Collected data:

▬▬▬▬▬▬

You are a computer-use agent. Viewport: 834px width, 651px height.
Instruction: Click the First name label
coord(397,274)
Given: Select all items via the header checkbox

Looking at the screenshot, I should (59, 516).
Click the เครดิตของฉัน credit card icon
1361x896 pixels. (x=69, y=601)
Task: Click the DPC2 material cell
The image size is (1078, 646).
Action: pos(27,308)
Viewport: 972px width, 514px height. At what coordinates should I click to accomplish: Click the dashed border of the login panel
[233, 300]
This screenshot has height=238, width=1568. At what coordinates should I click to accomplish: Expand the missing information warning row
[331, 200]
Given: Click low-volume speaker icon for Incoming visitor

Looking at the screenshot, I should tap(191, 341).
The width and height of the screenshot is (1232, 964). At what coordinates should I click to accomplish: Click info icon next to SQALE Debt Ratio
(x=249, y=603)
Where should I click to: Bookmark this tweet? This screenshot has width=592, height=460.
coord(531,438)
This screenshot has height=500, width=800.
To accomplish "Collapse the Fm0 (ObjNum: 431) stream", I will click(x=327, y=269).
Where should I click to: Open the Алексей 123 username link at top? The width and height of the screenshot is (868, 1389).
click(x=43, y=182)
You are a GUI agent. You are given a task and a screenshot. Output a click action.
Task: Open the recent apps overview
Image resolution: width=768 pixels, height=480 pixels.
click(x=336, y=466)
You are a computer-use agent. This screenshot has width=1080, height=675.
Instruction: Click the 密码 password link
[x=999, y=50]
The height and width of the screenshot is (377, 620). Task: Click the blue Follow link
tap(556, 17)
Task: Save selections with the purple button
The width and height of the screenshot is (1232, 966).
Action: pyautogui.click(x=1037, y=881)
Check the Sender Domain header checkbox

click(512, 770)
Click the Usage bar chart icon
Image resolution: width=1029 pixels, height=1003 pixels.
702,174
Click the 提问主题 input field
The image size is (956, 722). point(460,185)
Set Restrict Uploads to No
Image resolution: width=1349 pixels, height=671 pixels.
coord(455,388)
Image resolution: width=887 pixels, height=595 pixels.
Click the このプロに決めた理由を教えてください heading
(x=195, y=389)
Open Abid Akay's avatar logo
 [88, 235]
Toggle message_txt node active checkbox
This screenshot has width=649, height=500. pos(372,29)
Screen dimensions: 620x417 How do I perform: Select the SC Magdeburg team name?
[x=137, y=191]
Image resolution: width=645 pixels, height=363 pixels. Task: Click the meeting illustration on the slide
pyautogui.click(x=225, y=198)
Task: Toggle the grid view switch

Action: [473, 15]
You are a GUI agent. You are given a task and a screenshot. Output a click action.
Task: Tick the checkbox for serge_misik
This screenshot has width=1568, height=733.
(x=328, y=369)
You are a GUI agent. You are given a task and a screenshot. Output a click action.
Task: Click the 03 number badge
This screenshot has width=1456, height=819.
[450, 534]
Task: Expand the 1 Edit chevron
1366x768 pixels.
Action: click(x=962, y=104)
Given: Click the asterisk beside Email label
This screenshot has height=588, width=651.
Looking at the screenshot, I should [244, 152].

▬▬▬▬▬▬

### Exercise requirements
Output the records again in full. Keep every character as written.

### Result for this task
You are a computer-use agent. Viewport: 834px width, 651px height.
Instruction: Click the First name label
coord(397,274)
Given: Select all items via the header checkbox

Looking at the screenshot, I should (59, 516).
Click the เครดิตของฉัน credit card icon
1361x896 pixels. (x=69, y=601)
Task: Click the DPC2 material cell
The image size is (1078, 646).
Action: pos(27,308)
Viewport: 972px width, 514px height. At what coordinates should I click to accomplish: Click the dashed border of the login panel
[233, 300]
This screenshot has height=238, width=1568. At what coordinates should I click to accomplish: Expand the missing information warning row
[331, 200]
Given: Click low-volume speaker icon for Incoming visitor

Looking at the screenshot, I should tap(191, 341).
The width and height of the screenshot is (1232, 964). At what coordinates should I click to accomplish: Click info icon next to SQALE Debt Ratio
(x=249, y=603)
Where should I click to: Bookmark this tweet? This screenshot has width=592, height=460.
coord(531,438)
This screenshot has height=500, width=800.
To accomplish "Collapse the Fm0 (ObjNum: 431) stream", I will click(x=327, y=269).
Where should I click to: Open the Алексей 123 username link at top? The width and height of the screenshot is (868, 1389).
click(x=43, y=182)
You are a GUI agent. You are given a task and a screenshot. Output a click action.
Task: Open the recent apps overview
Image resolution: width=768 pixels, height=480 pixels.
click(x=336, y=466)
You are a computer-use agent. This screenshot has width=1080, height=675.
Instruction: Click the 密码 password link
[x=999, y=50]
The height and width of the screenshot is (377, 620). Task: Click the blue Follow link
tap(556, 17)
Task: Save selections with the purple button
The width and height of the screenshot is (1232, 966).
Action: pyautogui.click(x=1037, y=881)
Check the Sender Domain header checkbox

click(512, 770)
Click the Usage bar chart icon
Image resolution: width=1029 pixels, height=1003 pixels.
702,174
Click the 提问主题 input field
The image size is (956, 722). point(460,185)
Set Restrict Uploads to No
Image resolution: width=1349 pixels, height=671 pixels.
coord(455,388)
Image resolution: width=887 pixels, height=595 pixels.
Click the このプロに決めた理由を教えてください heading
(x=195, y=389)
Open Abid Akay's avatar logo
 [88, 235]
Toggle message_txt node active checkbox
This screenshot has width=649, height=500. pos(372,29)
Screen dimensions: 620x417 How do I perform: Select the SC Magdeburg team name?
[x=137, y=191]
Image resolution: width=645 pixels, height=363 pixels. Task: Click the meeting illustration on the slide
pyautogui.click(x=225, y=198)
Task: Toggle the grid view switch

Action: [473, 15]
You are a GUI agent. You are given a task and a screenshot. Output a click action.
Task: Tick the checkbox for serge_misik
This screenshot has width=1568, height=733.
(x=328, y=369)
You are a GUI agent. You are given a task and a screenshot. Output a click action.
Task: Click the 03 number badge
This screenshot has width=1456, height=819.
[450, 534]
Task: Expand the 1 Edit chevron
1366x768 pixels.
Action: click(x=962, y=104)
Given: Click the asterisk beside Email label
This screenshot has height=588, width=651.
Looking at the screenshot, I should [244, 152].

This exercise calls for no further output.